# homepages "verkleinern"



## Guest (21. Okt 2006)

hi
aber ich hab einen leeren iframe und will auf klick hin eine Seite darin anzeigen, da der iframe klein (300,300) ist
soll möglichst die ganze seite zu sehen sein. 

geht das?


----------



## Evil-Devil (23. Okt 2006)

Mit oder ohne Scrollbalken? Wenn ohne, dann nur mit einem passenden Layout.


----------



## Gast (23. Okt 2006)

ohne schrollbalken, es soll ne art preview sein


----------



## Evil-Devil (23. Okt 2006)

Dann könntest auch einen Screenshot in das Fenster einbinden. Ansonsten wüsst ich echt nur die Möglichkeit über das Layout.


----------



## Gast (24. Okt 2006)

müsste ich den schreenshot manuell machen, oder gibst dafür ne funktion?
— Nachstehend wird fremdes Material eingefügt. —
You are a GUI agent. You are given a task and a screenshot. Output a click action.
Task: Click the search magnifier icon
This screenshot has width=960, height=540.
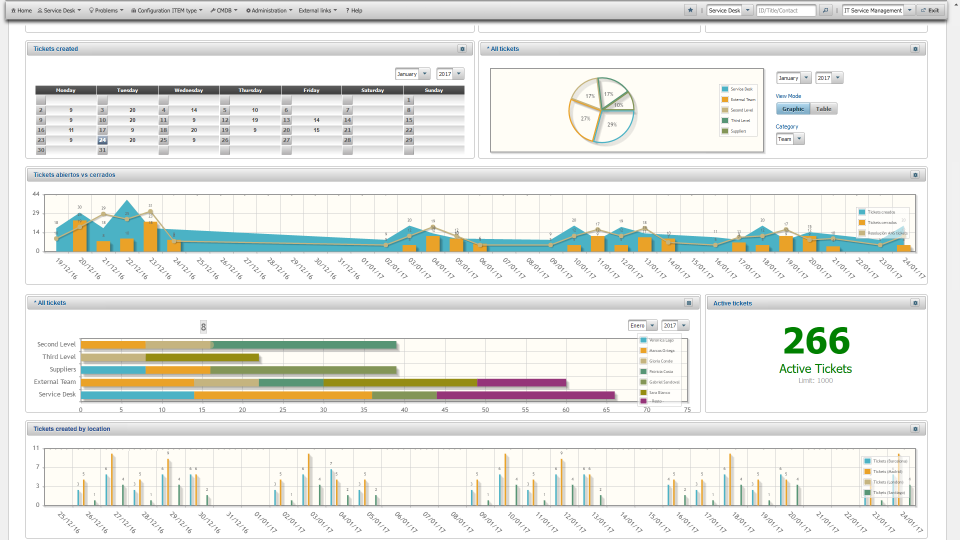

ansonsten erklär mal wie du das mit dem layout machen willst


----------



## Evil-Devil (24. Okt 2006)

@screenshot: natürlich selber machen. Kenne keine Möglichkeit mal so eben einen Screeny zu machen und den automatisch auf den Server zu laden.

@LAyout: Naja, was genau zeigt die Preview denn? Eines deiner Projekte oder eine andere Website die nicht von dir ist? Bei letzteren geht es nur über einen Screenshot, andernfalls kannst du eine MiniVersion der Homepage erstellen dir dort vorgestellt ist und in dem Frame darstellen.


----------



## Gast (24. Okt 2006)

gibts eine spezielle methode die homepage zu verkleinern?

oder muss alles selbst geschrieben werden?


----------



## Evil-Devil (25. Okt 2006)

Du musst schon alles selbst schreiben. Sonst wäre die Welt der Webprogrammierung schon Meilen weiter


----------



## Gast (25. Okt 2006)

klingt sehr kompliziert

trotzdem danke


----------